RecipesKenyaKenyan Mshikaki with Kachumbari and Ugali

Kenyan Mshikaki with Kachumbari and Ugali

Tender, marinated cubes of beef or chicken grilled on skewers (mshikaki), served with a fresh tomato and onion salsa (kachumbari) and a side of ugali.

Prep Time30 minutes
Cook Time20 minutes
Total Time50 minutes
Servings4
DifficultyMedium
Kenyan Mshikaki with Kachumbari and Ugali - Kenya traditional dish

🧂 Ingredients

  • 500 g Beef or Chicken (cubed)
  • 1/2 cup Yogurt
  • 2 tbsp Lemon Juice
  • 4 cloves Garlic(minced)
  • 1 inch piece Ginger(grated)
  • 1 tsp Cumin Powder
  • 1 tsp Coriander Powder
  • 1/2 tsp Turmeric Powder
  • 1/2 tsp Chili Powder(or to taste)
  • to taste Salt
  • 2 tbsp Vegetable Oil
  • 8-10 Wooden Skewers
  • 3 medium Tomatoes(finely chopped)
  • 1 medium Red Onion(finely chopped)
  • 1/4 cup Cilantro(chopped)
  • 1 tbsp Lime Juice
  • 2 cups Maize Flour (for Ugali)
  • 4 cups Water (for Ugali)

👨‍🍳 Instructions

  1. 1

    In a bowl, combine yogurt, lemon juice, minced garlic, grated ginger, cumin, coriander, turmeric, chili powder, salt, and 2 tbsp vegetable oil. Mix well to create the marinade.

  2. 2

    Add the cubed beef or chicken to the marinade, ensuring each piece is well-coated. Cover and refrigerate for at least 2 hours, or preferably overnight.

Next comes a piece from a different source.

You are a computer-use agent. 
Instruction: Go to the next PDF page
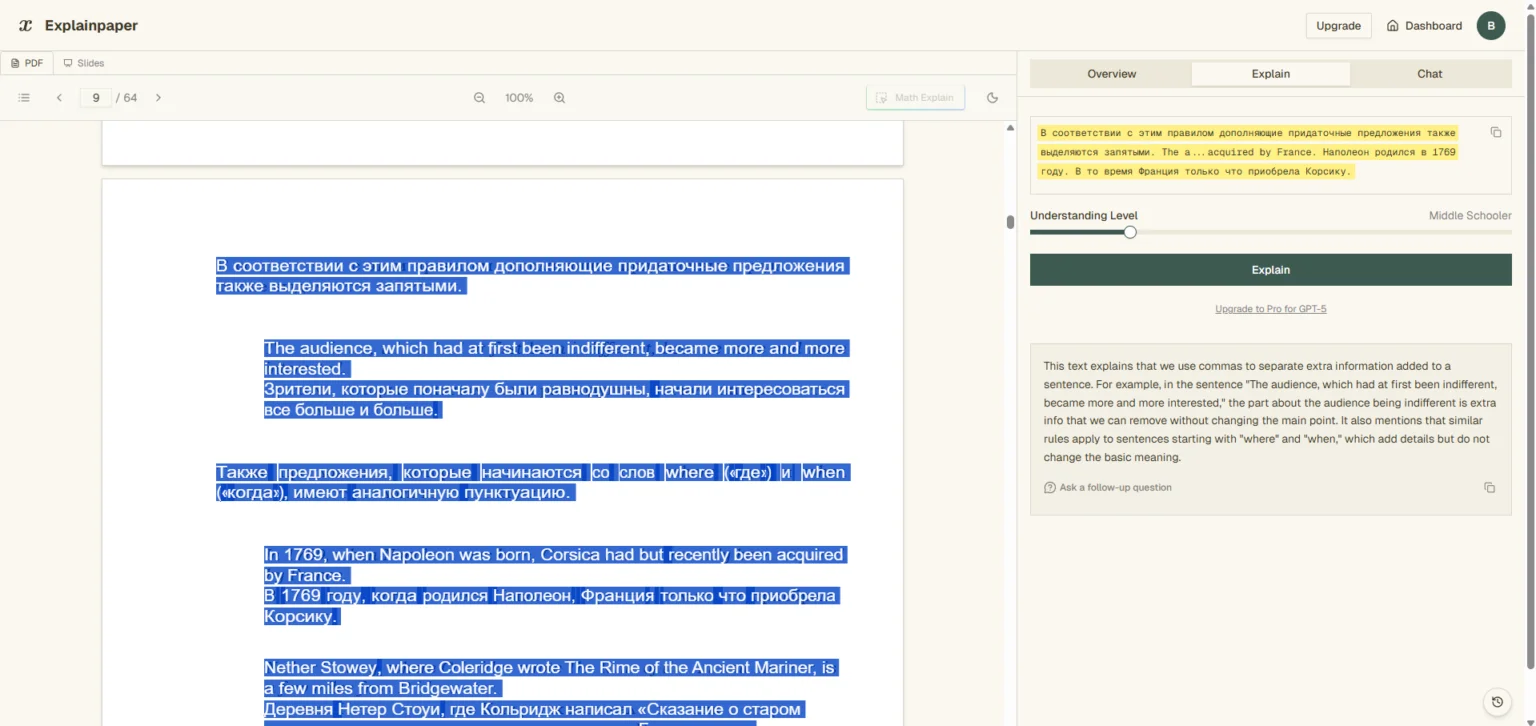[x=158, y=98]
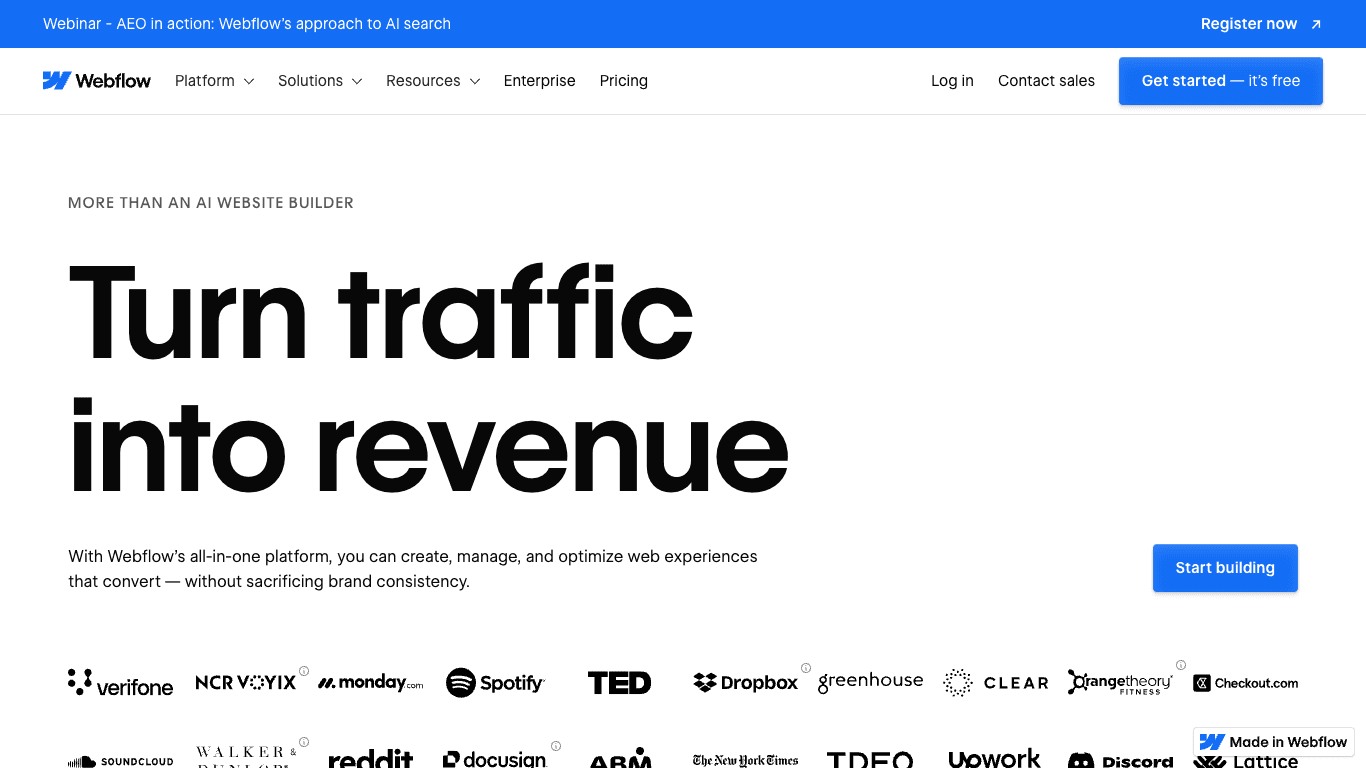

    ⏱️ 2 hours to overnight
  3. 3

    Thread the marinated meat onto the soaked skewers, leaving a small space between each piece.

  4. 4

    Preheat your grill or grill pan to medium-high heat. Grill the mshikaki for about 8-12 minutes, turning occasionally, until cooked through and slightly charred.

    ⏱️ 8-12 minutes
  5. 5

    While the mshikaki are grilling, prepare the kachumbari. In a bowl, combine finely chopped tomatoes, red onion, cilantro, and lime juice. Season with a pinch of salt and mix well.

  6. 6

    Prepare the ugali. In a pot, bring 4 cups of water to a rolling boil. Gradually add maize flour, stirring continuously with a wooden spoon to prevent lumps. Cook until thickened to your desired consistency.

    ⏱️ 15 minutes
  7. 7

    Serve the hot mshikaki with the fresh kachumbari and ugali.

💡 Pro Tips

  • Marinating the meat overnight will result in more tender and flavorful mshikaki.
  • Adjust the chili powder to your spice preference.
  • Ensure the grill is hot before placing the skewers to achieve good searing.

🔄 Variations

  • Add chunks of bell peppers and onions to the skewers along with the meat.
  • Serve with a side of chapati instead of ugali.